Digital Salutem
03 May 2022

What is Digital Twin and How Can It Be Used in Medical Research?

By João Bocas
digital twin

Innovation in digital twin technology is revolutionizing the medical field. Physicians and researchers can use digital twins to predict health outcomes, optimize patient care, track drug effectiveness and more.

A digital twin is a virtual replica of a physical, biological or virtual object. Used widely in manufacturing and other industries, digital twins are also becoming increasingly commonplace in healthcare. Digital twins are used for everything from testing drugs, exploring chemical compounds and predicting outcomes to assisting in surgical planning. As part of this new trend, doctors have started using 3D-printed models of organs and body parts to help plan surgery before an operation takes place.

Digital twins are a virtual representation of an object or process. They are used to represent objects and processes that are too big, too small or too complicated to physically model. With the rise of machine learning and artificial intelligence, digital twins have become particularly useful in the pharmaceutical sector as they can be used to simulate potential treatments and possible interactions with drugs and disease.

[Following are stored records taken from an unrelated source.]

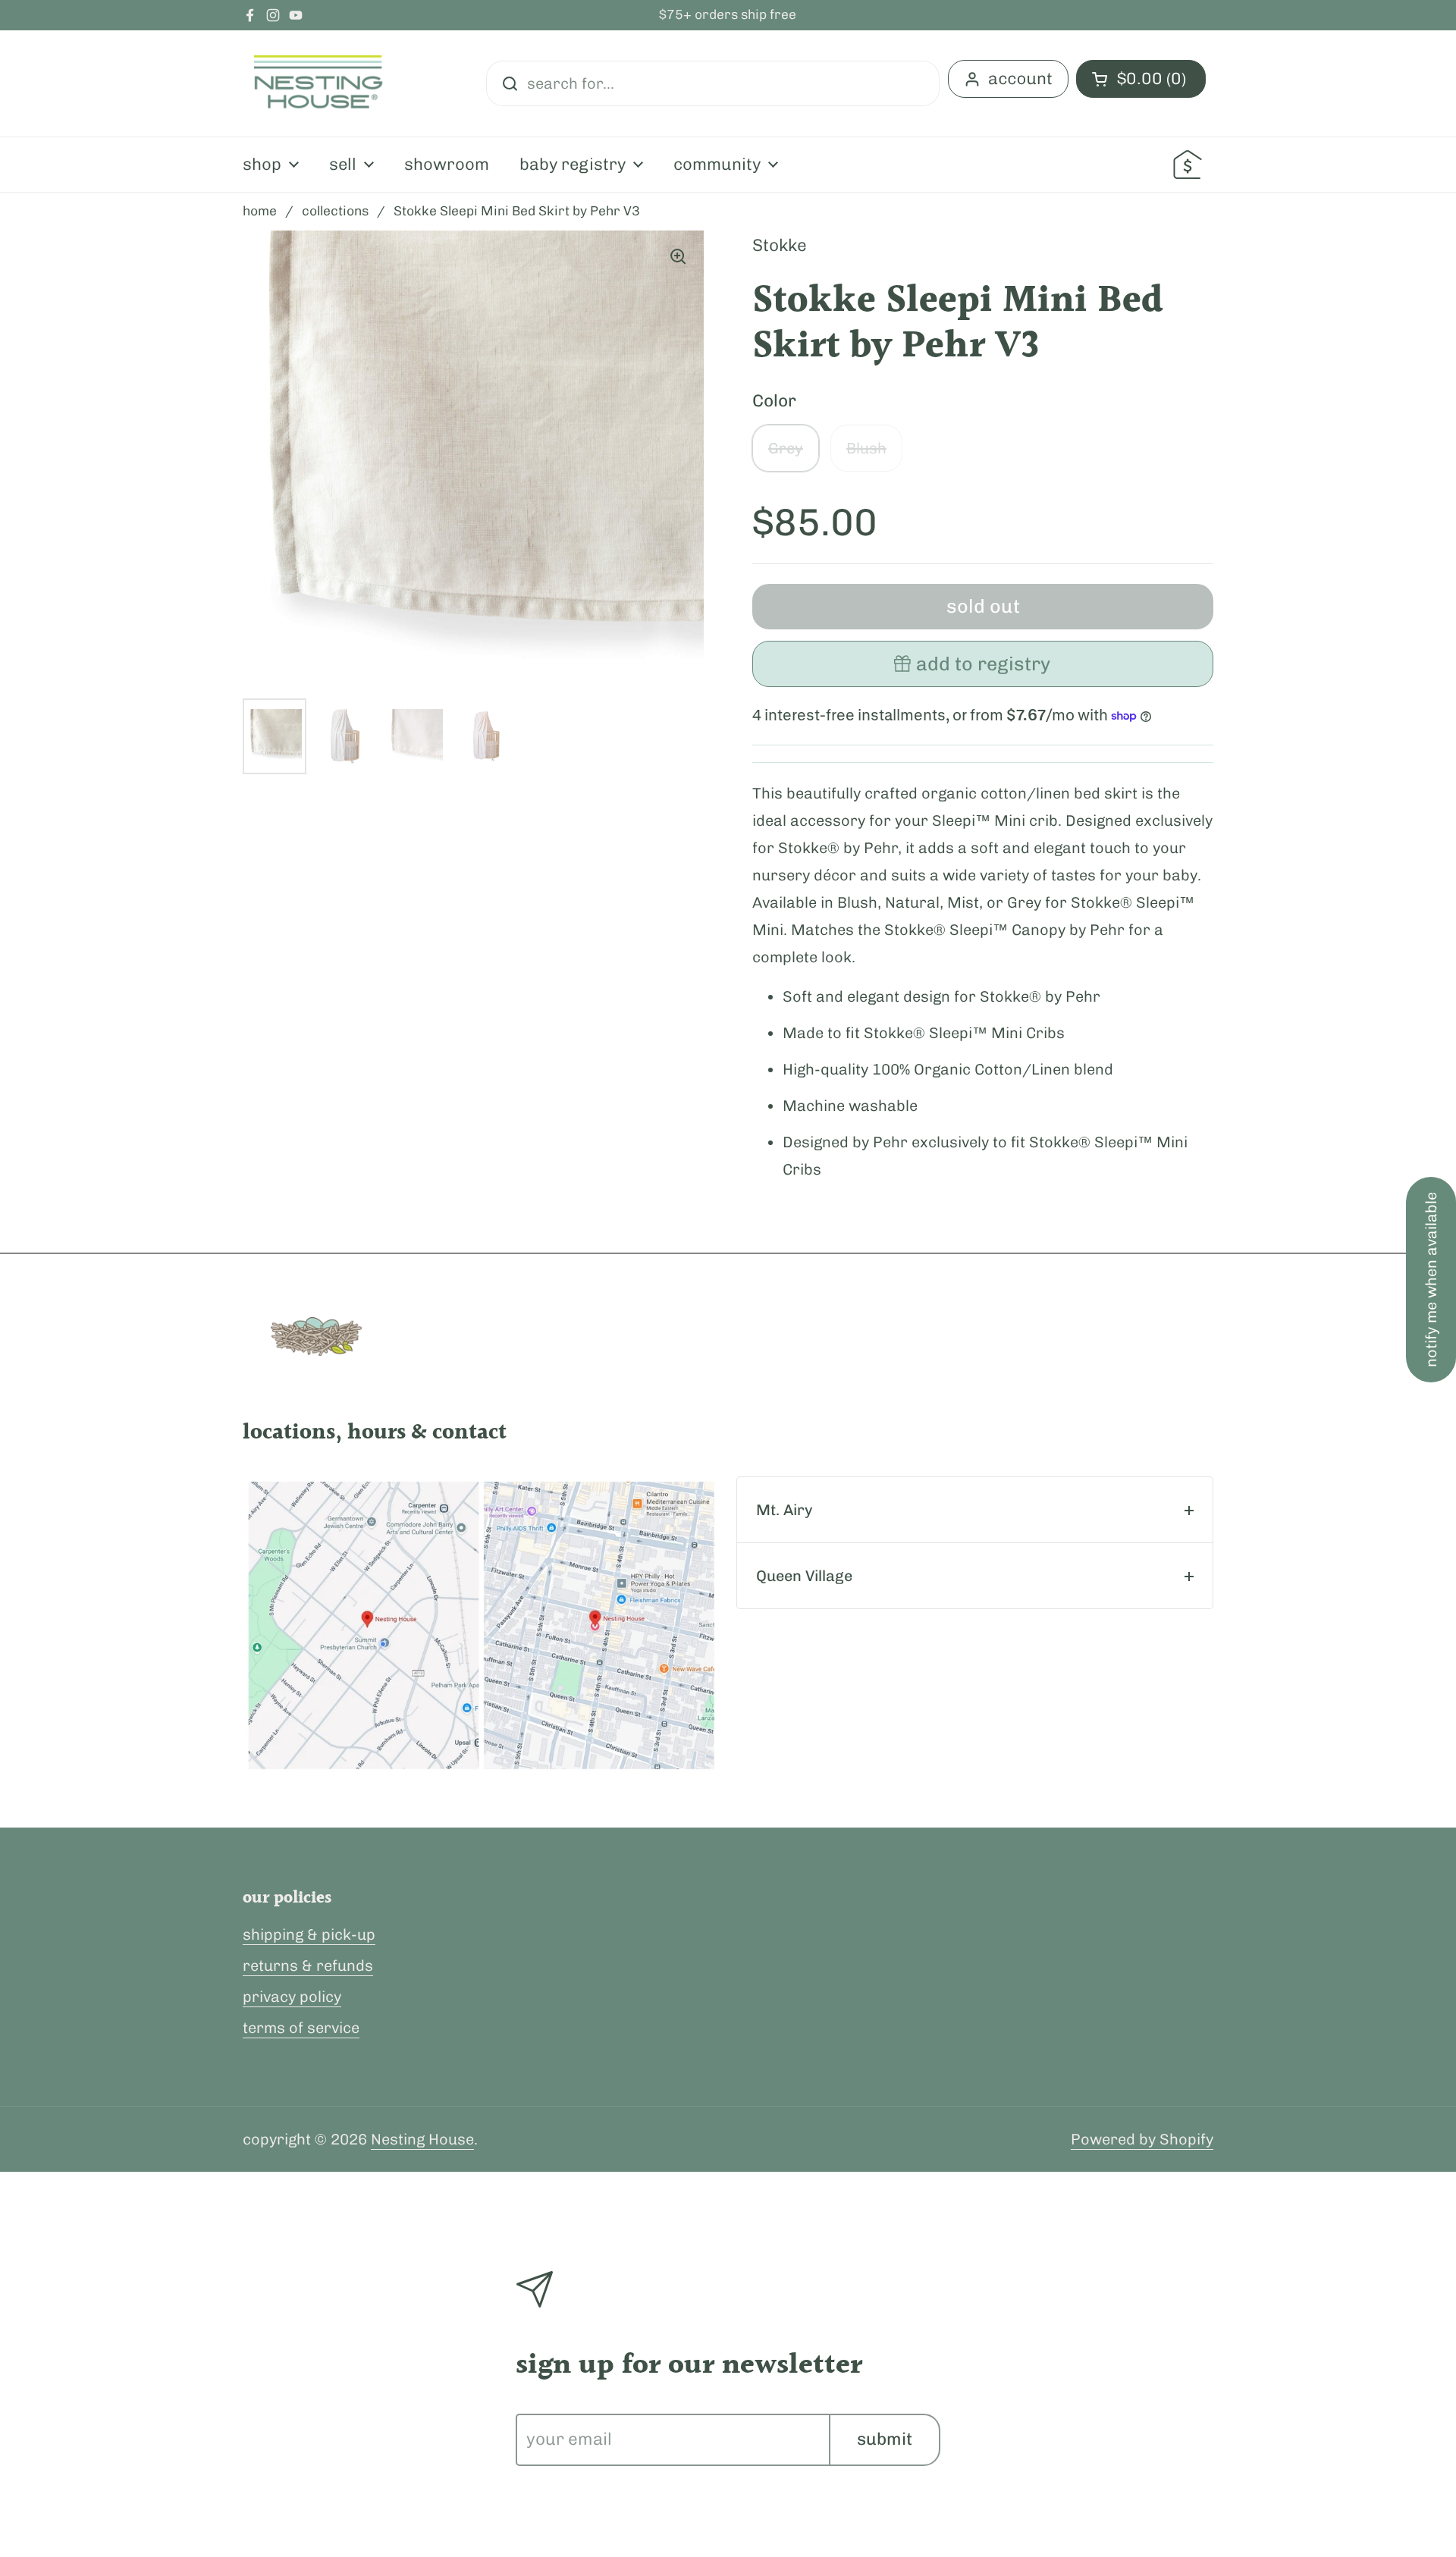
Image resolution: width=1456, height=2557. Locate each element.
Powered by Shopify (1142, 2139)
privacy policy (292, 1997)
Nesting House (422, 2139)
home (260, 210)
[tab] (975, 1509)
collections (335, 210)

Digital Twin and Clinical Trials

Clinical trials are among the most significant events in medicine, but they also carry with them many challenges. The stakes are high, because every patient who is treated, and every doctor who sees that patient, can be one of the lucky ones.

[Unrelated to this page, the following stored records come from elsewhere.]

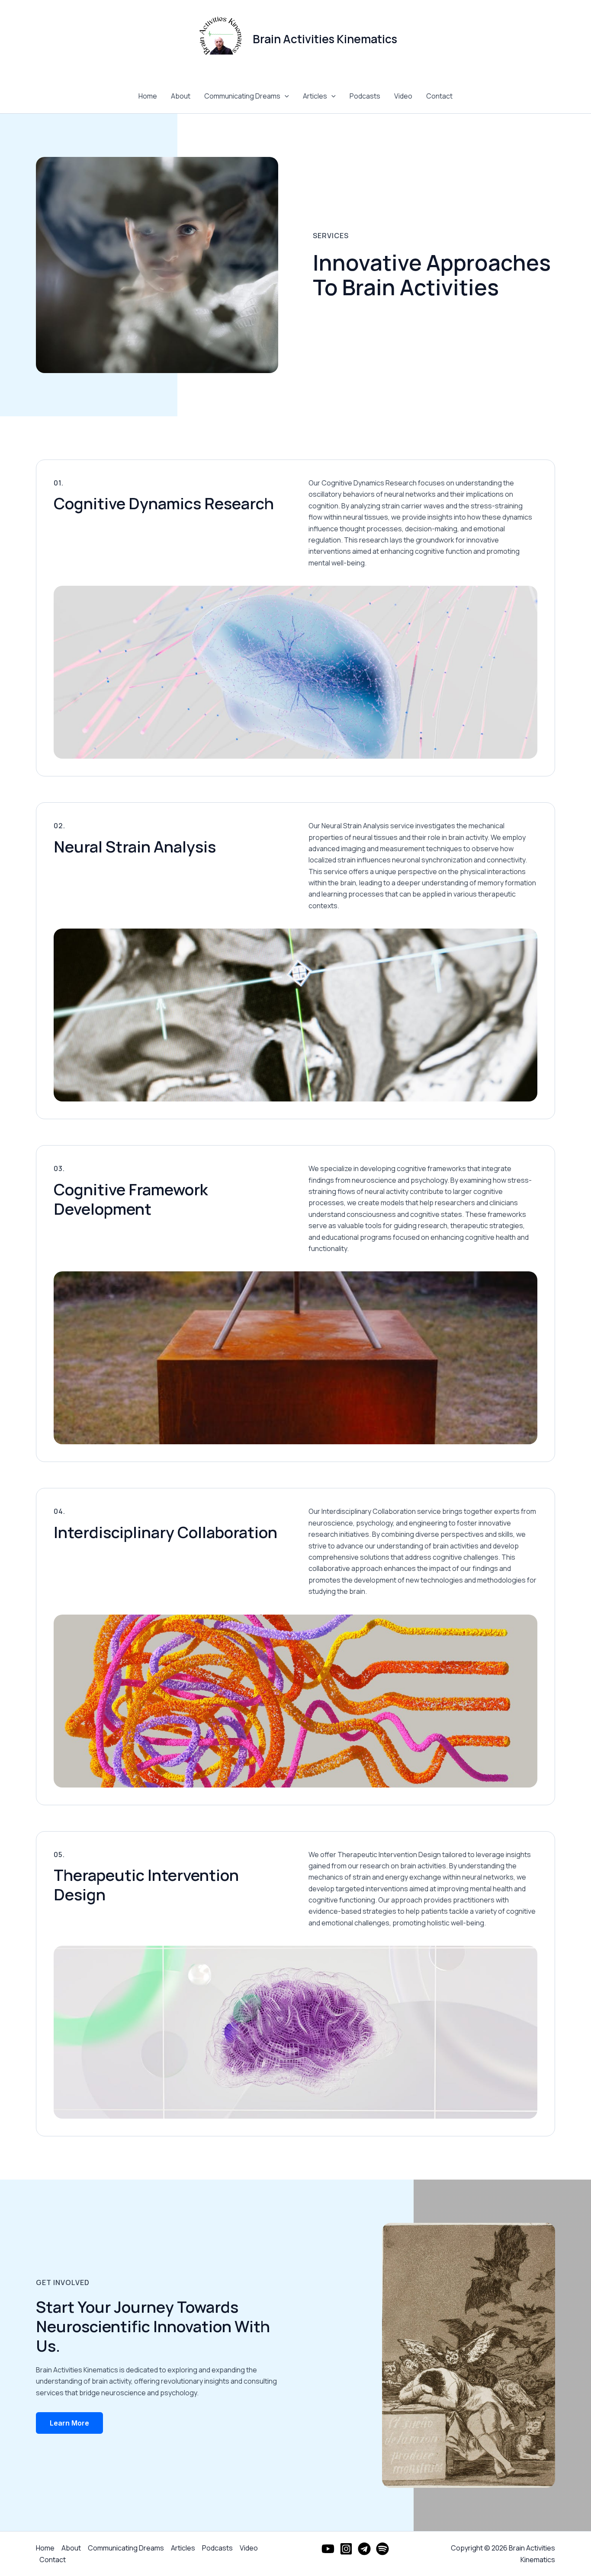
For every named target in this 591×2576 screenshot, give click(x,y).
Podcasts (365, 96)
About (180, 96)
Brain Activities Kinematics (325, 39)
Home (147, 96)
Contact (439, 96)
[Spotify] (382, 2548)
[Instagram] (346, 2548)
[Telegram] (364, 2548)
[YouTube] (327, 2548)
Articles (315, 96)
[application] (284, 96)
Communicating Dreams (242, 96)
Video (403, 96)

The number of patients who enter clinical trials is a small fraction of the population, so there is a huge potential for bias. That’s why we need to be very careful when we talk about “the data”. The data used in clinical trials comes from the same sources as other clinical trial data: studies that have been conducted around the world and that have been approved by regulatory authorities. And while it’s true that clinical trial results can vary greatly across a certain type of study, it also happens to be true that a lot of this variation comes down to differences in design between studies…

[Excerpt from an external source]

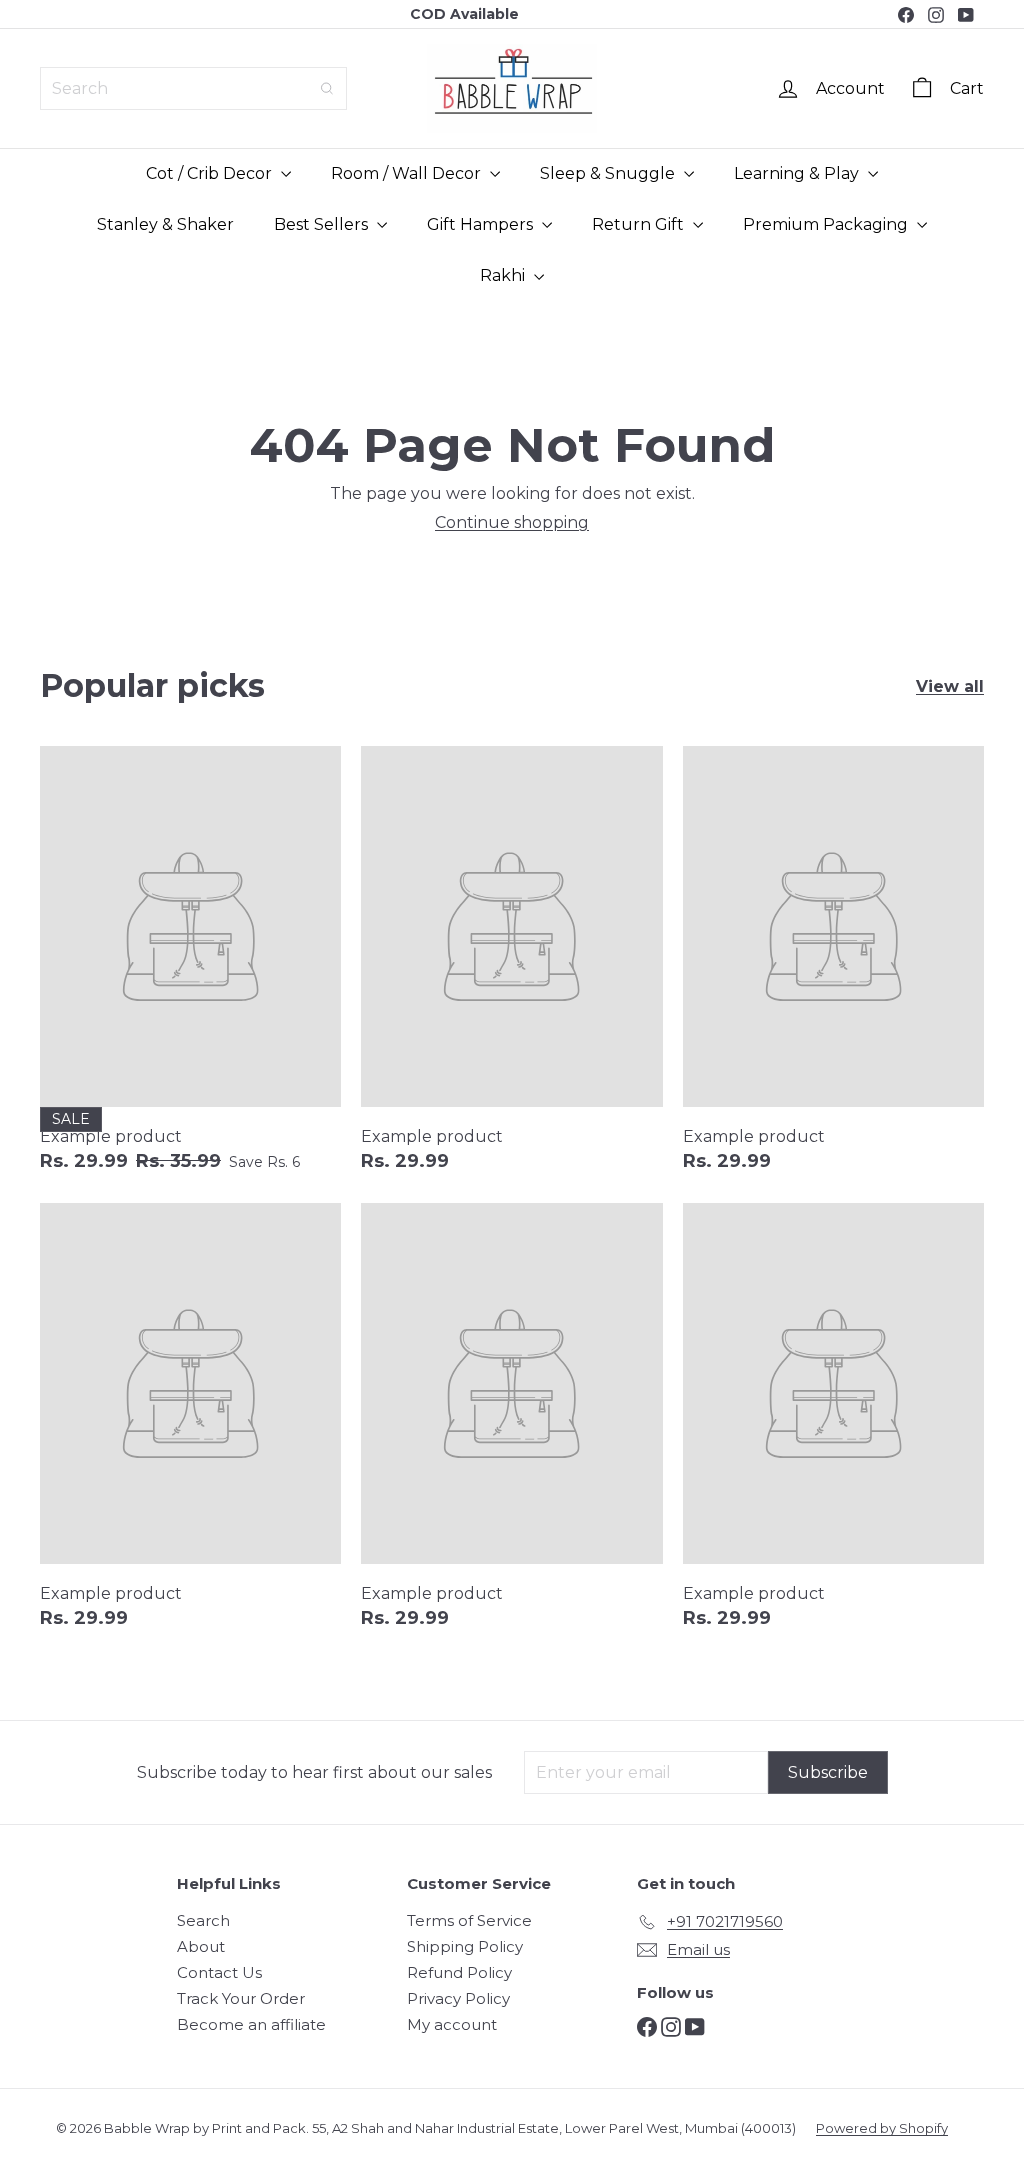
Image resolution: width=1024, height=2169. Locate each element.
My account (452, 2024)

There are two kinds of clinical trials: randomized controlled trials (RCTs) and non-randomized controlled trials (NCTs). When we say “randomized controlled trial”, we mean one where you randomly assign participants to one of two or more different treatment conditions. So there are two kinds of non-randomized controlled trial: observational studies where researchers simply ask people if they want to take part in an experiment, and cross-sectional surveys where researchers don’t assign participants at all and simply interview them about their health or behavior.

RCTs (sometimes known as randomized control trials) are very expensive to conduct but they provide us with the most accurate information because participants don’t know what condition they are on until after they have been assigned one or other treatment condition. They also tend to provide more reliable results than non-randomized controlled trials because you can use statistical controls to check for potential bias (for example, if you randomly assign participants into three different groups but then find out all three groups were actually similar).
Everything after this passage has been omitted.